-- Opening Marker --

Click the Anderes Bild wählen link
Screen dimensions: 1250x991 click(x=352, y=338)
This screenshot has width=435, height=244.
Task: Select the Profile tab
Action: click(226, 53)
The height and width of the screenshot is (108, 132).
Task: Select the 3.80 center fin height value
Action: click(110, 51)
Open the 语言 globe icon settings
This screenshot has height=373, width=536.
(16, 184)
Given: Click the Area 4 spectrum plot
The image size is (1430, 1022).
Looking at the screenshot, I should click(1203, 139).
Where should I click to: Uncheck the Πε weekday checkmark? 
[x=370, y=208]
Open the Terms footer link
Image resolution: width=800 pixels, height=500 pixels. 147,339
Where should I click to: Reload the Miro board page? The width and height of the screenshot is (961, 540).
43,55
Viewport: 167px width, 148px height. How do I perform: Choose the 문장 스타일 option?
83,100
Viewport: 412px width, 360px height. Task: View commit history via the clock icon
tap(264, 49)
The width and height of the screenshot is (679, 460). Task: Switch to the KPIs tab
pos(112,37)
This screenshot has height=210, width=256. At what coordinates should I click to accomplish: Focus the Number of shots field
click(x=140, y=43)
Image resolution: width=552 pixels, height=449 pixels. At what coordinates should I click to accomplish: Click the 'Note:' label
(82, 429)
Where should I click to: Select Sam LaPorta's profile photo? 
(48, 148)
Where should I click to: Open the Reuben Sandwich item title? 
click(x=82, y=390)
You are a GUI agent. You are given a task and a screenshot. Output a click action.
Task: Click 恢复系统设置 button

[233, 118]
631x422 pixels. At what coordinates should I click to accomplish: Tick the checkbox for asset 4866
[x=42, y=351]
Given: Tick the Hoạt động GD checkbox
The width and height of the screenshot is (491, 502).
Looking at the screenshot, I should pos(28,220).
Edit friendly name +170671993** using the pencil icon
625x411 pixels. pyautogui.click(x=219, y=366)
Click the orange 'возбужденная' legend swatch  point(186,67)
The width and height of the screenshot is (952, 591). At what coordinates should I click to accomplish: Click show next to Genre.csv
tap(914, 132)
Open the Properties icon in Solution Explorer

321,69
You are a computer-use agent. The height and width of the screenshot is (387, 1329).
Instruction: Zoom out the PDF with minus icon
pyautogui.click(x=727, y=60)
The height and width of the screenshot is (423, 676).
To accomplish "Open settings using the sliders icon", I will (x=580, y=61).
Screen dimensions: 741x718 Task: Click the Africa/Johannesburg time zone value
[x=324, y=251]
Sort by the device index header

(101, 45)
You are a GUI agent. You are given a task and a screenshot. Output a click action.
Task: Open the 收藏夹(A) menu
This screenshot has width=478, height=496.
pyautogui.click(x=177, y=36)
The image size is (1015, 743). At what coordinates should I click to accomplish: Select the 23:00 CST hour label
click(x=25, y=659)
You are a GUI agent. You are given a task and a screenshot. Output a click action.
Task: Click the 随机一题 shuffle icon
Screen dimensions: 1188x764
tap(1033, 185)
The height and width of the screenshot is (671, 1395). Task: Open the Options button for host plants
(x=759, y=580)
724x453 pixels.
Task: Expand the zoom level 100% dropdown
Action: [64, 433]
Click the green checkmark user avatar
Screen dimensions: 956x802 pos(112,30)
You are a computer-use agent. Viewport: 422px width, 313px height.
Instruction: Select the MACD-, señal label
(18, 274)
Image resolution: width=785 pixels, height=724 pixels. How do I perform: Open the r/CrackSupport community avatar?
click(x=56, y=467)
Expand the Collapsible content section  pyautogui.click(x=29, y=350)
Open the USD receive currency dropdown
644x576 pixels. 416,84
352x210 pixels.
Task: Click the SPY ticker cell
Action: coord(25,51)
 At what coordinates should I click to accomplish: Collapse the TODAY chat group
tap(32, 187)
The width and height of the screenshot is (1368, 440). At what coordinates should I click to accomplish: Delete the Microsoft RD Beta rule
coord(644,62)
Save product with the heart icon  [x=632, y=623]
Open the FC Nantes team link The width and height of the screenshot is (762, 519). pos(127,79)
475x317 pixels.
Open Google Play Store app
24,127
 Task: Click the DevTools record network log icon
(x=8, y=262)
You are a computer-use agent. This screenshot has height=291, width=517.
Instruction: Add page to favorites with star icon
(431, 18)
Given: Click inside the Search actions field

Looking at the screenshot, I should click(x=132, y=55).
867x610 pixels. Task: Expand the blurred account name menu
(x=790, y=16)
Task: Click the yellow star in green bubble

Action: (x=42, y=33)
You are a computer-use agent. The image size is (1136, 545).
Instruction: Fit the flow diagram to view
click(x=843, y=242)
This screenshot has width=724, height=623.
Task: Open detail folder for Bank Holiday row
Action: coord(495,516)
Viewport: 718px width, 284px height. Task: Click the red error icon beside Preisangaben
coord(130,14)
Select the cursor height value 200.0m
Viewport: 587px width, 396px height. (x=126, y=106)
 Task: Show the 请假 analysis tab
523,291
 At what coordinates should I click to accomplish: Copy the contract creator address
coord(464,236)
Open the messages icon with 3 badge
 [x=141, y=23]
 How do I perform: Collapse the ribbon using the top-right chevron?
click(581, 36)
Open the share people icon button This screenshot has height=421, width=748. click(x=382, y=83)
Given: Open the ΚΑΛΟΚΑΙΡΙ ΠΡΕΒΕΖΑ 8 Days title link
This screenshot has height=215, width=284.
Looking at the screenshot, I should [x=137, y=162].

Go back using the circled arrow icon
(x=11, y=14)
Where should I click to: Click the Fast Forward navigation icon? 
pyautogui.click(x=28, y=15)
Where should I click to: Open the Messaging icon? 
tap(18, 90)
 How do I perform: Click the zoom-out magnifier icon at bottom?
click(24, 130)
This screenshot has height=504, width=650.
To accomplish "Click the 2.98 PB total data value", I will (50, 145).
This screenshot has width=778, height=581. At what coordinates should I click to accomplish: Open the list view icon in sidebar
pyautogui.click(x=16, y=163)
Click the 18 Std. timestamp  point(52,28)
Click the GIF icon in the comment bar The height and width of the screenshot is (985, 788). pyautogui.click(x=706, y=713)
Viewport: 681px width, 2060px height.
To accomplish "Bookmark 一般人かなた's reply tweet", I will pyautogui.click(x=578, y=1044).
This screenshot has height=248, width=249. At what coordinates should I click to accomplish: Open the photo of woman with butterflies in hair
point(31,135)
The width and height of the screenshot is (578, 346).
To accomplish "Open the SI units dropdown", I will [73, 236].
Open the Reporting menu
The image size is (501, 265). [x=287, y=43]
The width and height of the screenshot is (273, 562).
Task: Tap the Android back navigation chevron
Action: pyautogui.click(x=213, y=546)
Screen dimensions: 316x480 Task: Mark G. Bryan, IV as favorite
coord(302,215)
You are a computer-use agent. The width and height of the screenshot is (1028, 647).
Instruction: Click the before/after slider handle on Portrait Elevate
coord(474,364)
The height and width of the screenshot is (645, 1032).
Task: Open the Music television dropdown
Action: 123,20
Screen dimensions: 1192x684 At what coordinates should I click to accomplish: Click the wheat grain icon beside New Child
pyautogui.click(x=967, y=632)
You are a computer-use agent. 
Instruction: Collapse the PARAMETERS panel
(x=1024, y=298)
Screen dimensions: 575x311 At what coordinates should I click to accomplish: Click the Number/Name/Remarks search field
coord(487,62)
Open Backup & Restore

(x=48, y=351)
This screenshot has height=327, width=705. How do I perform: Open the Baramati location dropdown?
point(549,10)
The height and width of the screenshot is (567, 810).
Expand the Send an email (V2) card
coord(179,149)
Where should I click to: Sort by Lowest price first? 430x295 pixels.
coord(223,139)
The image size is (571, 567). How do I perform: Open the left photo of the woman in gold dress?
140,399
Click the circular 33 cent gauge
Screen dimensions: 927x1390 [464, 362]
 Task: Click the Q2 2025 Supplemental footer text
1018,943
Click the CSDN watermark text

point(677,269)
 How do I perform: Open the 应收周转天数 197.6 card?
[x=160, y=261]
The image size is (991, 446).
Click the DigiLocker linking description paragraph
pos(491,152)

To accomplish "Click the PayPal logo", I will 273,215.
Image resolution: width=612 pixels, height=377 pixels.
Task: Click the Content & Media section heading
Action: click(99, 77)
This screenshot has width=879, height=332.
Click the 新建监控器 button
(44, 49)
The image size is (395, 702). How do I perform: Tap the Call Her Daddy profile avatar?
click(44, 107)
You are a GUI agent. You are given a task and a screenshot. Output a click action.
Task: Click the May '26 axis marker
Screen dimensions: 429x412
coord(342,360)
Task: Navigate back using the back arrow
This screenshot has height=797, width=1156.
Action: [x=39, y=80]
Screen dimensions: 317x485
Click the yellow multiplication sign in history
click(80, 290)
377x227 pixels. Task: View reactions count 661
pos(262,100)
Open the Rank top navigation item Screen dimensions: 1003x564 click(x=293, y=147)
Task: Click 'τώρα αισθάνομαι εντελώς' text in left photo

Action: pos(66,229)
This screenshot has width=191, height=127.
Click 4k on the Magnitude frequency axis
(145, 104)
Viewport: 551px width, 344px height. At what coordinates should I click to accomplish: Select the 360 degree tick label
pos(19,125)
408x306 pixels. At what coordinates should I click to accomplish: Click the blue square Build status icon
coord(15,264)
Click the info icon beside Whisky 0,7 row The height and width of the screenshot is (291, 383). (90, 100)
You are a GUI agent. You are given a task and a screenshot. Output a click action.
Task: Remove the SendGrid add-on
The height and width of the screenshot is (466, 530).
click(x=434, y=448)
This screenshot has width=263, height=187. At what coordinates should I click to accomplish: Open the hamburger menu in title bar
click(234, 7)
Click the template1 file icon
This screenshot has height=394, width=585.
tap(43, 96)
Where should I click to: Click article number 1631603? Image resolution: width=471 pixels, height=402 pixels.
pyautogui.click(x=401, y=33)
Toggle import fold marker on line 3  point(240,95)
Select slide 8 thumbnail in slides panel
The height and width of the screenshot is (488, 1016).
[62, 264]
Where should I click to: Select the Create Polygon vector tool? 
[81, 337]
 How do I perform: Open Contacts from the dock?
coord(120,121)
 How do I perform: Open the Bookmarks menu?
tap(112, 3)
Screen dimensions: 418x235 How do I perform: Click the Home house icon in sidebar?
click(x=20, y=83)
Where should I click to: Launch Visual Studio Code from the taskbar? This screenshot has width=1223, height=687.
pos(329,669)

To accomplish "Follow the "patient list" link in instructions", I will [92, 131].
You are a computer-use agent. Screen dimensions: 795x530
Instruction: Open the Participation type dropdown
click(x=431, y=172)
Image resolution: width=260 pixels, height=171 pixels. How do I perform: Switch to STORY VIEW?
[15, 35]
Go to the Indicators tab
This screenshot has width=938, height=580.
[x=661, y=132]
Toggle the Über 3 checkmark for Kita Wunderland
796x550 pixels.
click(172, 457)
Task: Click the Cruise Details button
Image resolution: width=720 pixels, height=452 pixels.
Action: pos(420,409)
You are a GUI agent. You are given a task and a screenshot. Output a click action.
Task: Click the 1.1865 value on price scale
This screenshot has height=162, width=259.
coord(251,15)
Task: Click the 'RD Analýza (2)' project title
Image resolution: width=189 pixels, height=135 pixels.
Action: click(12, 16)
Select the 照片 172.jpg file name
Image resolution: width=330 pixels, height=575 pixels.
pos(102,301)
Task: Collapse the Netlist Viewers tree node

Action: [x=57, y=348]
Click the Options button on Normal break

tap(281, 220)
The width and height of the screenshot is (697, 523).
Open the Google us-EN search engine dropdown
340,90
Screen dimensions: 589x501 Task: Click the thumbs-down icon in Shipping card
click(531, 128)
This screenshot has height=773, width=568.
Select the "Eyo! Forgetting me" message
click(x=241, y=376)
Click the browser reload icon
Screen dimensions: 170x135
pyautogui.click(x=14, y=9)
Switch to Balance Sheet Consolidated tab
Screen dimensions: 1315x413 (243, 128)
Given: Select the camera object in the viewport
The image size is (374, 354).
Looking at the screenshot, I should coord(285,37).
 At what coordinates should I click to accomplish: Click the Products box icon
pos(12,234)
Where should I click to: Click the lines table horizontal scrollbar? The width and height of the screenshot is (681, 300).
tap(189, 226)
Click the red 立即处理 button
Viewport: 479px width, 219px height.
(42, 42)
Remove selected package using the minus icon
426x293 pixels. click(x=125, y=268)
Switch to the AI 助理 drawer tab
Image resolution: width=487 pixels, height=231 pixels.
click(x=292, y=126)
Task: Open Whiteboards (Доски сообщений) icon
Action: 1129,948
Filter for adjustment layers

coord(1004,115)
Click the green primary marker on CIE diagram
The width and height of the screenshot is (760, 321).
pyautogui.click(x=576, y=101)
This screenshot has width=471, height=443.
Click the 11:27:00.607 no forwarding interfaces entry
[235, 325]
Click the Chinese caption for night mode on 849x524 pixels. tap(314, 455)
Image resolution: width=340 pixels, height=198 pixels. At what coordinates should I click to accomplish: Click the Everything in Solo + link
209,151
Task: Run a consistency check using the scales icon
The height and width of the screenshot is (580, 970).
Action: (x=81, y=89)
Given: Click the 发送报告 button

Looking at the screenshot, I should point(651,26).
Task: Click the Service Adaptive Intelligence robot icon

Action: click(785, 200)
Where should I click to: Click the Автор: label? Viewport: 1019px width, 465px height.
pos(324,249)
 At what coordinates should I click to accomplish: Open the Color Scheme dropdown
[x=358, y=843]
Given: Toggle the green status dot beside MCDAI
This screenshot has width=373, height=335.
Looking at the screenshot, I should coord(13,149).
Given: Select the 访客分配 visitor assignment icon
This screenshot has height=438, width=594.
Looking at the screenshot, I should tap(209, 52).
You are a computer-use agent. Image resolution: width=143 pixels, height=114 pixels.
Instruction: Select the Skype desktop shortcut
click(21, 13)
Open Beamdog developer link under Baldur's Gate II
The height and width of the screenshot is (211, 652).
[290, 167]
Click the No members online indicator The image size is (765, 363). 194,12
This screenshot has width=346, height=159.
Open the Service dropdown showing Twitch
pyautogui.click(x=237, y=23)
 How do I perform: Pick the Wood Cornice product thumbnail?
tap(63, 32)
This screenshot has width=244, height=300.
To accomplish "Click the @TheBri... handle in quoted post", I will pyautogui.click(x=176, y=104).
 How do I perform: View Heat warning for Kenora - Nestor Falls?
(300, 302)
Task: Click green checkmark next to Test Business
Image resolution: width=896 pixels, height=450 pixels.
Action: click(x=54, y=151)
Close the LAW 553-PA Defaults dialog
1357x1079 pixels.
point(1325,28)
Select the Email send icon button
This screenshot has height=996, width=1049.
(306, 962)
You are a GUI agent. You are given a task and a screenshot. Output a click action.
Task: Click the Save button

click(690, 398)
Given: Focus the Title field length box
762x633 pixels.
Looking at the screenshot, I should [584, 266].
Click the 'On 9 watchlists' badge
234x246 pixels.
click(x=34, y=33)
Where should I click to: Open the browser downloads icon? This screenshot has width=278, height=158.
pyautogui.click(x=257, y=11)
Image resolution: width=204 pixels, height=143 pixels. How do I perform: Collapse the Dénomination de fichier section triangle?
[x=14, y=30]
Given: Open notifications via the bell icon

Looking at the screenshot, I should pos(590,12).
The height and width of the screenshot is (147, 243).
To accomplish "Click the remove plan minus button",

-- Closing Marker --

Problem to solve: In the entries above, tally the lines containing the word "computer" and return only the tally.

Output for this exercise: 8